Financial Shock: Indian Rupee Slumps to Record Low of 91.91 Against US Dollar
Mumbai/New Delhi, January 23, 2026 — The Indian financial markets faced a turbulent session today as the Indian Rupee (INR) crashed to an unprecedented psychological low of 91.91 against the US Dollar (USD). This marks the weakest level in the history of the domestic currency, sparking concerns over imported inflation and a widening trade deficit.
Why the Rupee is Crumbling: 3 Major Factors
The sharp depreciation from the previous day’s close is attributed to a “perfect storm” of global and domestic factors:
- Aggressive FII Outflows: Foreign Institutional Investors (FIIs) have been on a selling spree in the Indian equity markets. In the last 24 hours alone, over ₹2,500 crore was pulled out of the Sensex and Nifty, leading to a massive shortage of Dollars in the local market.
- The “Davos Uncertainty”: Despite President Trump’s announcement of a “Framework Deal” for Greenland at the World Economic Forum, global investors remain hedge-wary. The lingering threat of tariffs on European allies has strengthened the Dollar Index (DXY) as a safe-haven asset.

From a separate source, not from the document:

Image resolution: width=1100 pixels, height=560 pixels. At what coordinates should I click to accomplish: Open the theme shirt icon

- Surging Oil Prices: With international Brent crude prices hovering near the $90 mark, India’s high demand for imported oil is draining its foreign exchange reserves, further devaluing the Rupee.
Impact on Your Pocket: What Costs More?
The devaluation of the currency isn’t just a number on a screen; it has real-world consequences for the common man:
- Fuel Prices: Since India imports the bulk of its fuel, a weaker Rupee usually translates to higher prices at the petrol pump.

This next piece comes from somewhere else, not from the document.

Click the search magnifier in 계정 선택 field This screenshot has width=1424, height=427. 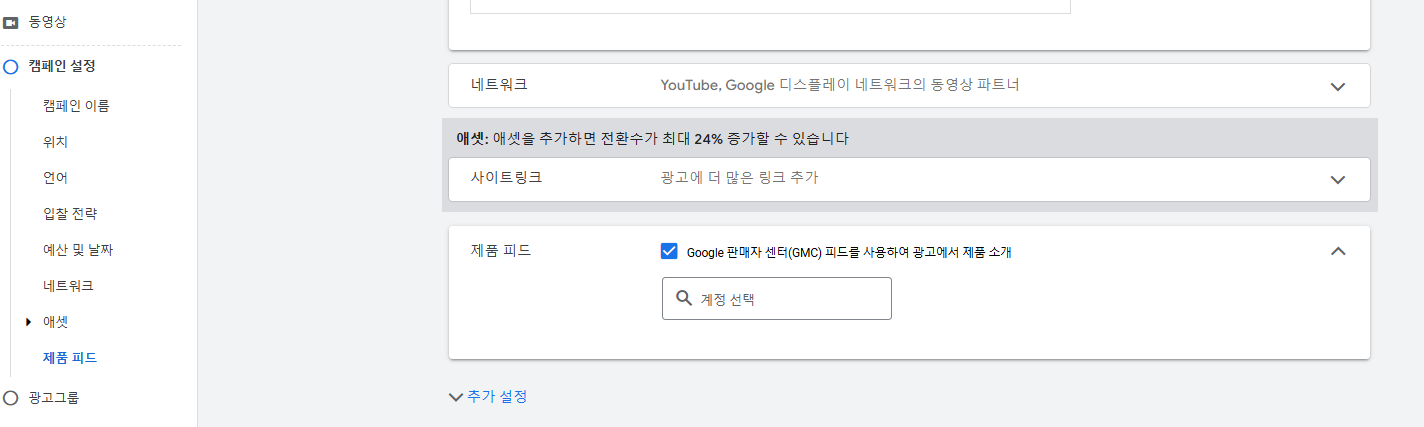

- Tech & Electronics: Expect a 5-8% hike in the prices of smartphones, laptops, and home appliances as imported components become more expensive.

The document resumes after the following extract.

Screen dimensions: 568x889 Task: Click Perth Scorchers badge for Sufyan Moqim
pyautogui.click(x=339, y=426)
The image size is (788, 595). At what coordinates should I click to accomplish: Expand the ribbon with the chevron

- Foreign Education: Students planning for the Fall 2026 intake in the US or UK will face significantly higher tuition costs in Rupee terms.
| Category | Impact Level | Reason |
| Petrol/Diesel | High | Increased landed cost of crude oil |
| Smartphones | Medium | Higher cost of imported chipsets |
| Edible Oil | High | India is a major importer of palm/sunflower oil |
| Gold | High | Domestic gold prices rise when the Rupee falls |
The Road Ahead: Will the RBI Intervene?
Market analysts at Bharat Kesari suggest that the Reserve Bank of India (RBI) may step in to sell Dollars via state-run banks to prevent the Rupee from breaching the 92.00 mark. However, with the Union Budget 2026 just days away (February 1st), the market expects high volatility to continue.
“The 92.00 level is a critical psychological barrier. If the Rupee closes below this for three consecutive sessions, we could see a slide toward 93.50 by the end of the quarter.” — Financial Analyst, Bharat Kesari.